Wybrany fragment:
□ □ □ □ □ □ □
To miał być wieczór króla. I był. Pożegnalny i fenomelnalny. Walter Hodge na pożegnanie zafundował double – double, a Zastal wygrał z PGE Spójnią. Wcale jednak nie zanosiło się na tak piękny wieczór w CRS.
Zastal rozpoczął ten mecz tak jak początek sezonu. Po prostu fatalnie. Gdy Aleksandar Langović trafił drugi rzut wolny PGE Spójnia prowadziła już 12:0. Vladimir Jovanović nie wziął czasu, ale dokonał trzech zmian. Wszedł Harris, Woroniecki i Walter Hodge i włąśnie ten, który żegnał się z zielonogórską publicznością przerwał impas Zastalu. Znów dał sygnał tak jak swoim powrotem wniósł energię tak potrzebną drużynie by otrząsnąć się po serii ciosów stargardzian. I tak na koniec pierwszej kwarty Zastal łapał kontakt, a Spójnia prowadziła już tylko 21:18.
W drugiej kwarcie przed kibicami w CRS zadebiutował Artur Łabinowicz. Przywitał się skuteczną akcją w obronie blokując rzut za trzy Luthera Mohammada, a dwie minuty później sam trafił zza łuku niwelując stratę Zastalu do -2. W pogoni za Spójnią Zastalowcom brakowało zbiórki w obronie. Goście utrzymywali się na prowadzeniu by w połowie drugiej odsłony odskoczyć nawet na 9 punktów. Wyjściowa piątka gospodarzy w drugim podejściu niestety znów nie trybiła. Dodatkowo na boisko nie mógł wrócić Wesley Harris, który w pierwszej kwarcie doznał kontuzji. Dobre zawody rozgrywał za to Marcin Woroniecki. Był aktywny w obronie, wymuszał straty rywali, raz bardzo efektownie zaraz po wznowieniu rywali. Dołożył też ważną trójkę co pozwoliło zejść gospodarzom do szatni z pięciopunktową stratą 41:46.
□ □ □ □ □ □ □
Udostępnione wiersze:

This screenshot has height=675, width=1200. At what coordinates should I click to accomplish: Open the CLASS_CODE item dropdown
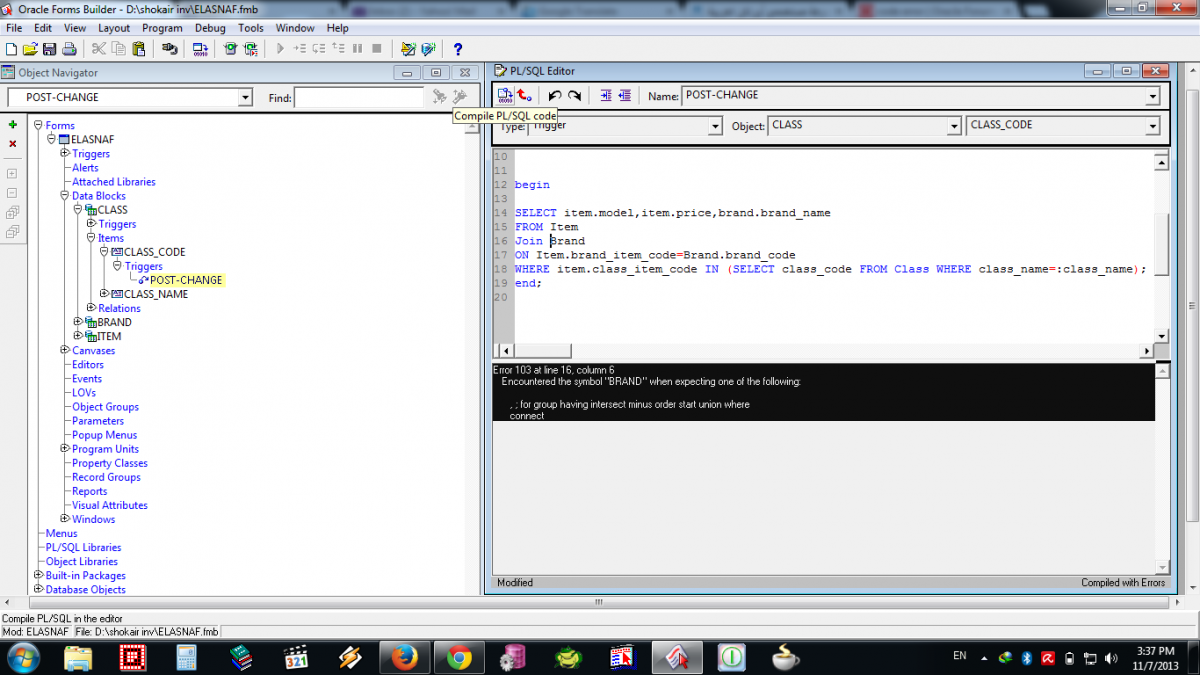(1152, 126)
□ □ □ □ □ □ □
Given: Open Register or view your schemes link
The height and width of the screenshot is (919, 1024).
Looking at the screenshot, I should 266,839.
□ □ □ □ □ □ □
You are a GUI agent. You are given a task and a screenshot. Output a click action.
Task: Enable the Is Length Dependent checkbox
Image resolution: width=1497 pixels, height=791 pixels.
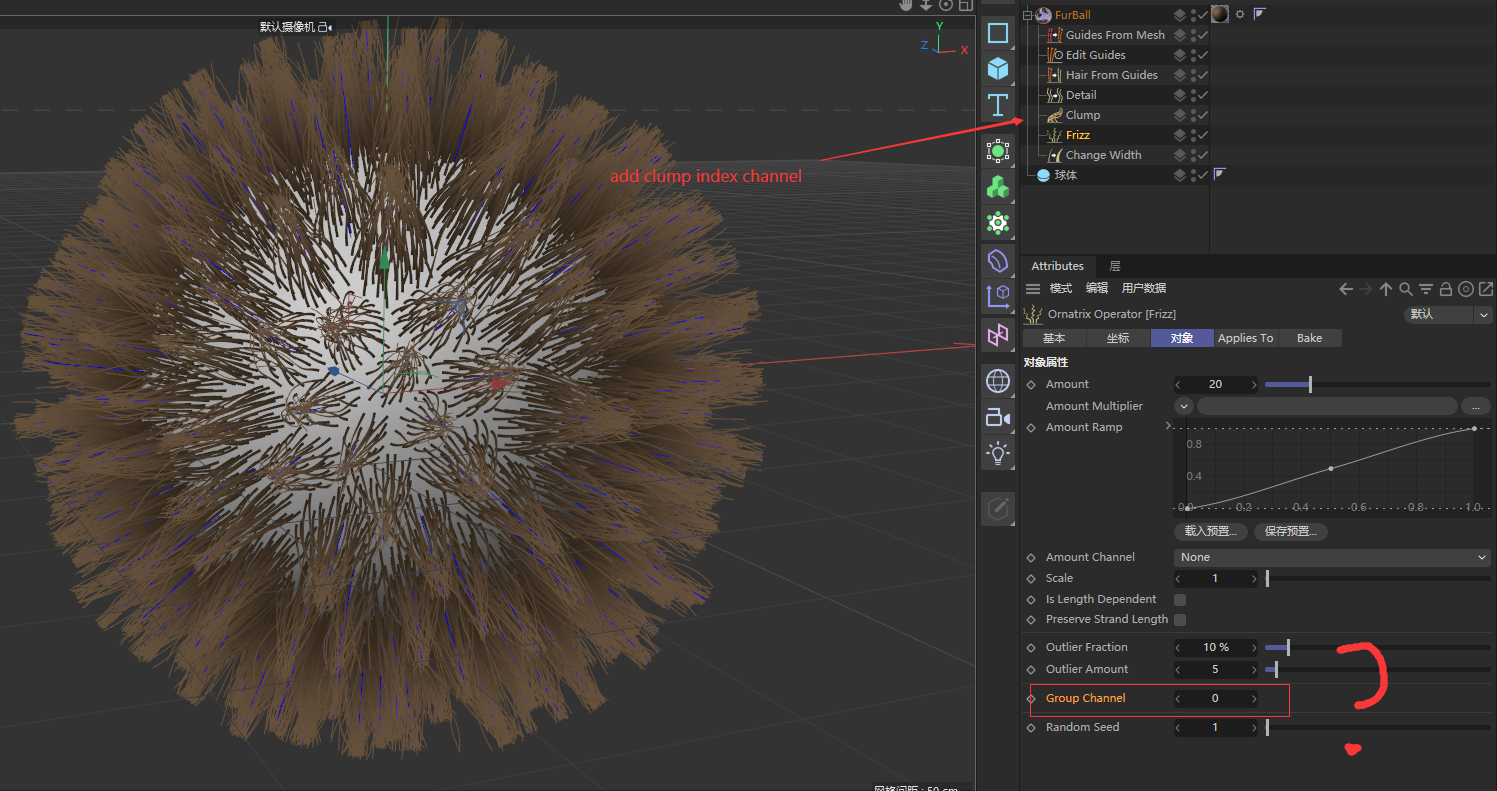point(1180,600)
□ □ □ □ □ □ □
Treść polecenia: Kto według fragmentu zadebiutował przed kibicami w CRS w drugiej kwarcie? Wiersze są materiałem odrębnym od fragmentu.

Poprawna odpowiedź: Artur Łabinowicz.